• [COMPITI]:
a: Riporta tutte le citazioni racchiuse tra virgolette basse (« ») nel brano sulla Corte costituzionale qui sotto.
b: Prosegui il brano sulla Corte costituzionale partendo dall'ultima frase riportata.

• [BRANO SELEZIONATO]:
___
È inquietante la totale disattenzione per quel che ha già stabilito la Corte costituzionale, in
particolare con la sentenza n. 22 del 2007 che ha messo in guardia il legislatore dal prendere
provvedimenti che prescindano «da una accertata o presunta pericolosità dei soggetti responsabili»,
introducendo sanzioni penali «tali da rendere problematica la verifica di compatibilità con i principi
di eguaglianza e proporzionalità». Questa logica va oltre il reato di immigrazione clandestina,
impregna l'intero pacchetto, ignorando che «lo strumento penale, e in particolare la pena detentiva,
non sono, in uno Stato democratico, utilizzabili ad libitum dal legislatore».
___
• [MATERIALE ELENCATO]:
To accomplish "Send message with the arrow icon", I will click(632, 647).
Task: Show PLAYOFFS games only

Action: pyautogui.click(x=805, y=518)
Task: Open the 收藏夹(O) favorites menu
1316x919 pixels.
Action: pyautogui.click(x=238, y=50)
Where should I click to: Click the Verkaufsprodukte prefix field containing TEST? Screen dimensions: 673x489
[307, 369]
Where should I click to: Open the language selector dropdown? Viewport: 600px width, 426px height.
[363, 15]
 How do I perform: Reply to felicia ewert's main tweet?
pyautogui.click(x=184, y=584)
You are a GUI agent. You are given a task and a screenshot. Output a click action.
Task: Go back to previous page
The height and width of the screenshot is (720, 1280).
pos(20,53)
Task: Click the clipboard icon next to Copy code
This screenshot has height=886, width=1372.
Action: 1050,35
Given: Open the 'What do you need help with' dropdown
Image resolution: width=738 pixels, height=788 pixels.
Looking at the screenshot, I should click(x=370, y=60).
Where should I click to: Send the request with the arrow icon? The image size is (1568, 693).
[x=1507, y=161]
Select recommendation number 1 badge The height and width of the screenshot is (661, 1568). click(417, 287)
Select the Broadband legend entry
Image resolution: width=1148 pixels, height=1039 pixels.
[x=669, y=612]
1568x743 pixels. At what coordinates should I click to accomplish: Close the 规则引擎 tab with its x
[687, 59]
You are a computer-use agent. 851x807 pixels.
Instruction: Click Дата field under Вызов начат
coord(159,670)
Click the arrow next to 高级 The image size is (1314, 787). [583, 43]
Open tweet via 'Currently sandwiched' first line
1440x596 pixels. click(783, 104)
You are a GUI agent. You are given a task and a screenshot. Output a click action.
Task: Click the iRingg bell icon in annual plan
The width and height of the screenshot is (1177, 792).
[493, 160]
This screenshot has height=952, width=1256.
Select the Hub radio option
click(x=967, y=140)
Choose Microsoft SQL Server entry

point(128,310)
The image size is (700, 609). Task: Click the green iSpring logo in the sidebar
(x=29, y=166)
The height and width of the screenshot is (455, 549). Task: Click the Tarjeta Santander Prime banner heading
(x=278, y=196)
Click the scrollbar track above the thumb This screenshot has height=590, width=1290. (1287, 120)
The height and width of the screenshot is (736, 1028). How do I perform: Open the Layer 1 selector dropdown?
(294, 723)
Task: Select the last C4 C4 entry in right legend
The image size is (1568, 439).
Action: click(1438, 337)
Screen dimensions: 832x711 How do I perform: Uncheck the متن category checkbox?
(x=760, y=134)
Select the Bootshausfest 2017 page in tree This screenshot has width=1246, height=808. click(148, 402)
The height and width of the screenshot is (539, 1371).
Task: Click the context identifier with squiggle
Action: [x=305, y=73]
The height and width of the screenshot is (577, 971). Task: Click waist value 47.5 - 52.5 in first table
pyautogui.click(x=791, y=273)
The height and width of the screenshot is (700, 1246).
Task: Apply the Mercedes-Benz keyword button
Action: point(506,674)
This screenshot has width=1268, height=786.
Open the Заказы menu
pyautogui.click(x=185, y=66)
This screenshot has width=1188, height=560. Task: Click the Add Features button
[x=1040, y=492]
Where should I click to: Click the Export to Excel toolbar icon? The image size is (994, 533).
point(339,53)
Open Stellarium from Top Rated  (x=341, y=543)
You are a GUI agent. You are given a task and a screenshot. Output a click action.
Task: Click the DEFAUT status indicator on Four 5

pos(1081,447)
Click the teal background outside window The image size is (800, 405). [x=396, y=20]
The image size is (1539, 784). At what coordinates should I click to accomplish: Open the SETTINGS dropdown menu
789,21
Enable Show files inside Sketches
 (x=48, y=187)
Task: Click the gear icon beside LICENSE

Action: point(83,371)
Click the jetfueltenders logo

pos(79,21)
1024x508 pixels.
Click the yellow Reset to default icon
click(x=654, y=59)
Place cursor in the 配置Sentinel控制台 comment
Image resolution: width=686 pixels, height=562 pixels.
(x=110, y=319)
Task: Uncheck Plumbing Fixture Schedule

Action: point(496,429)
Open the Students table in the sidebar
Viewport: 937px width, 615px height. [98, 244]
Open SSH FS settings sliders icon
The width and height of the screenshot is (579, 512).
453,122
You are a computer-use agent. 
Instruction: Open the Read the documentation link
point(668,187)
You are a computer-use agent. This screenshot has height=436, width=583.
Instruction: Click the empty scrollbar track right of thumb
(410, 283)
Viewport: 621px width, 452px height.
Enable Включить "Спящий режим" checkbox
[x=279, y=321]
___
• [SOLUZIONI DELL'ESERCIZIO]:
a:
- «da una accertata o presunta pericolosità dei soggetti responsabili»
- «tali da rendere problematica la verifica di compatibilità con i principi di eguaglianza e proporzionalità»
- «lo strumento penale, e in particolare la pena detentiva, non sono, in uno Stato democratico, utilizzabili ad libitum dal legislatore»

b:
Dopo aver annunciato una sorta di secessione dall'Unione europea, accusata di faziosità, il Governo
prende congedo dalla legalità costituzionale? Il Governo dovrebbe sapere che i suoi provvedimenti
possono essere cancellati da una dichiarazione di incostituzionalità. Rimarrebbe, allora, solo
l'"effetto annuncio" per gli elettori del centrodestra.
Così, neppure l'efficienza è assicurata. Un solo esempio. Tutti sanno che sono state presentate
728.917 domande di permesso di soggiorno (411.776 vengono da colf e badanti). I posti disponibili
sono 170.000. Una volta esaurite le pratiche burocratiche, dunque, rimarranno fuori 558.917
persone. Che cosa si vuole farne? Che senso ha, di fronte a questa situazione, parlare di reato e
abbandonarsi a proclamazioni «mai più sanatorie»?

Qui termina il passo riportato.